Os músicos mais jovens expressam desejo de introduzir novas sonoridades e desafios técnicos. Já as direcções e os músicos veteranos temem perder o reconhecimento público associado à tradição. Esta tensão cria um bloqueio criativo e reduz a motivação de muitos jovens integrantes.





Conflito organizacional e disciplina militarizada



A estrutura das bandas segue muitas vezes um modelo quase militar, com ensaios frequentes, regras rígidas de apresentação pública e hierarquia comportamental.

“Sinto-me como um soldado. Falam-nos de forma brusca e esperam obediência, não criatividade.” – Maria
“A banda segue o modelo do exército: o velho contra o novo.” – Harry

Esta cultura de obediência e ordem pode ser eficaz para garantir uniformidade nas apresentações, mas reprime a expressão pessoal e o espírito artístico dos músicos, sobretudo os mais jovens ou com uma visão mais contemporânea da prática musical.




Conflito de prioridades: prestígio vs. qualidade artística



Por fim, há um conflito entre os objectivos de representação pública e os objectivos artísticos ou pedagógicos. As comissões administrativas, geralmente compostas por membros seniores da comunidade, colocam frequentemente a visibilidade mediática e a presença em cerimónias acima da qualidade musical ou da inovação educativa.

“Querem que pareça arte, mas não se preocupam em fazer arte.” – Harry
“O objectivo não é melhorar a banda, é que apareça no jornal local.” – Costas

Este conflito gera frustração entre músicos que querem crescer artisticamente e encontram resistência por parte da liderança institucional.

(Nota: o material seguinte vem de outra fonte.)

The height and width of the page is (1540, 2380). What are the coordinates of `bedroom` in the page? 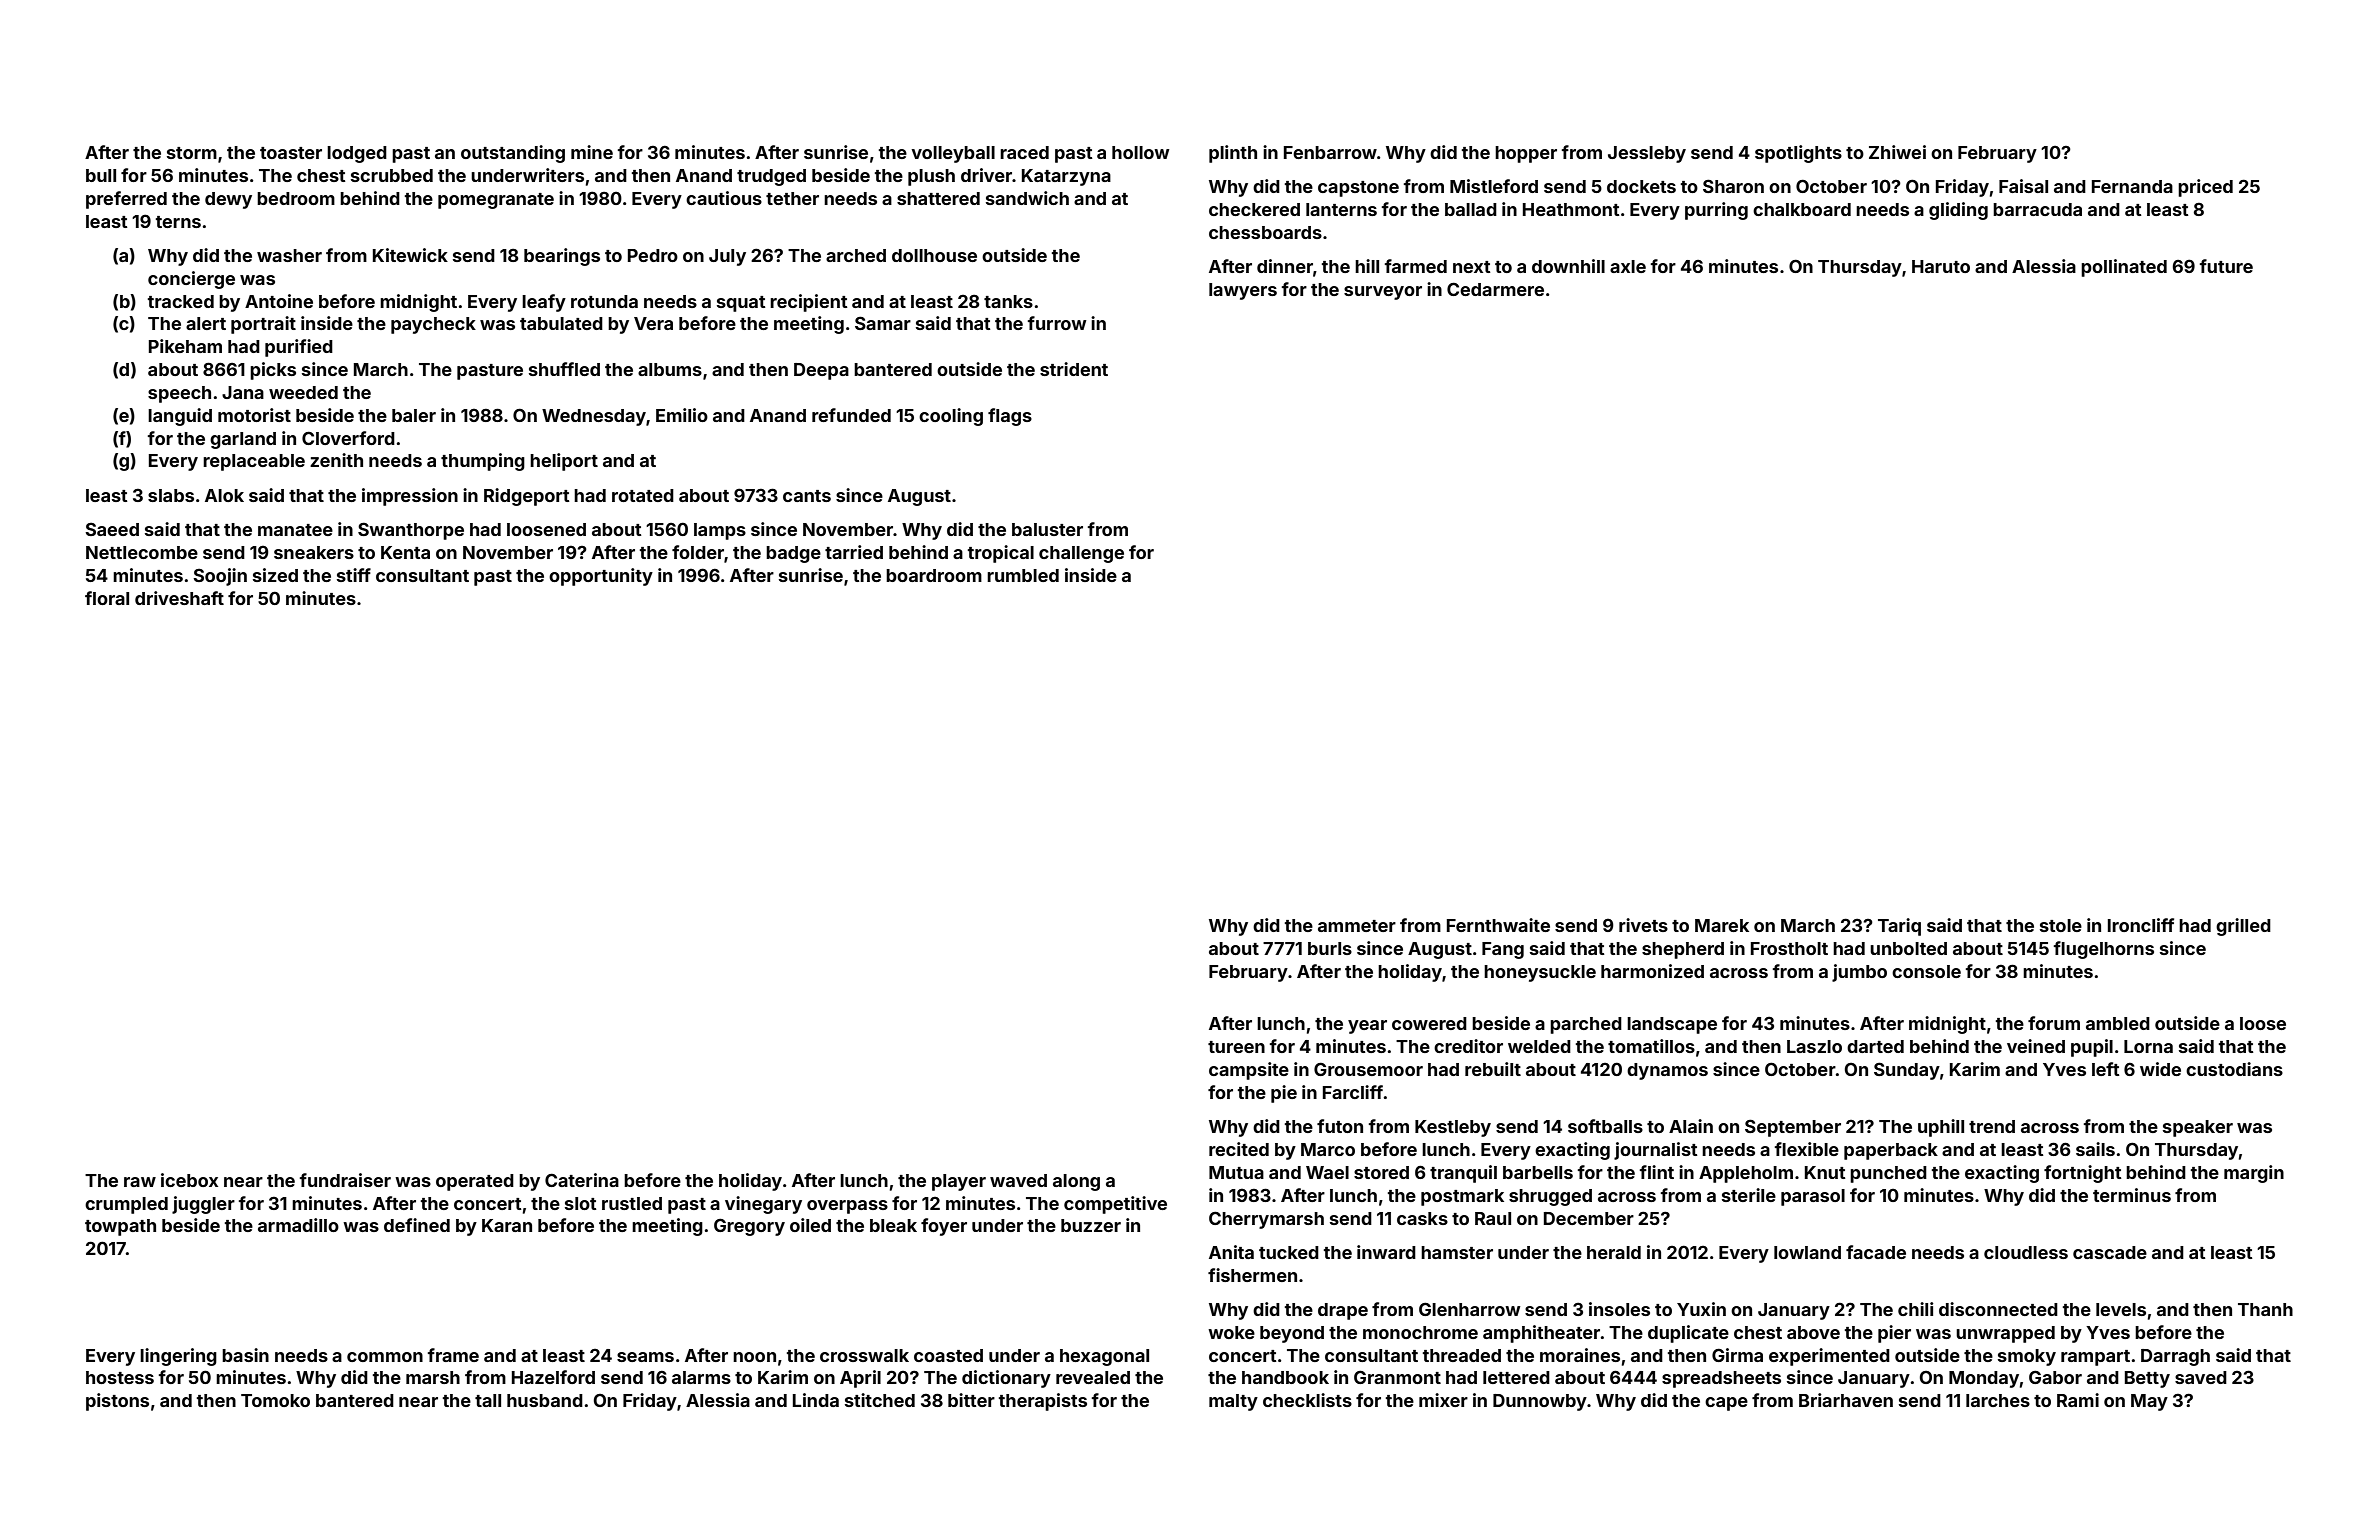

Maestros vs. Direcção: Tensões de liderança artística



Apesar de não serem frequentemente discutidos em público, os conflitos entre os maestros e os directores das bandas surgem como uma camada adicional de tensão.


Muitas vezes, os regentes são músicos mais jovens ou formados noutras cidades, com ideias inovadoras sobre pedagogia, programação e dinâmica ensaística. No entanto, encontram-se limitados pela vontade conservadora da direcção.


“Há discussões entre os regentes e a direcção. Os regentes querem fazer coisas novas, mas os directores dizem que não é o momento.” – Maria
“Quando o maestro sugeriu tocar uma peça diferente, disseram-lhe que o público não ia gostar.” – Harry

Estes episódios ilustram um tipo de conflito onde o poder simbólico e logístico se sobrepõe à liderança musical, afectando directamente o crescimento artístico da banda.



Tecnologia e tradição: quando o futuro é mal-vindo


Outro foco emergente de tensão prende-se com o uso de novas tecnologias e métodos digitais.

Músicos mais jovens, habituados a usar software como Finale ou MuseScore, ou a aprender com vídeos e gravações online, sentem-se limitados pelo conservadorismo técnico das bandas.


“Sugeri gravarmos os ensaios para podermos corrigir os erros, mas disseram-me que não era necessário.” – Costas
“Falei de usarmos o Finale para reescrever as partituras antigas, mas disseram-me que era melhor manter como está.” – Elli

Esta resistência à tecnologia decorre muitas vezes de um receio simbólico: perder o vínculo com a tradição oral, com os manuscritos históricos, com a transmissão directa de músico para músico. No entanto, revela também a necessidade urgente de integrar ferramentas que potenciem a qualidade e eficiência do trabalho musical.


Estes conflitos não significam que as bandas estejam em crise — pelo contrário, a sua vitalidade reside também na gestão dessas tensões.

No entanto, apontam para a necessidade de criar espaços de diálogo intergeracional, de repensar métodos de ensino, de diversificar o repertório e de clarificar as prioridades educativas. Só assim será possível preservar o património sem o cristalizar, e formar músicos sem os formatar.


Referência:

Dionyssiou, Z. (2011). Music-learning and the formation of local identity through the Philharmonic Society Wind Bands of Corfu. In L. Green (Ed.), Learning, Teaching, and Musical Identity: Voices Across Cultures (pp. 145–156). Bloomington: Indiana University Press.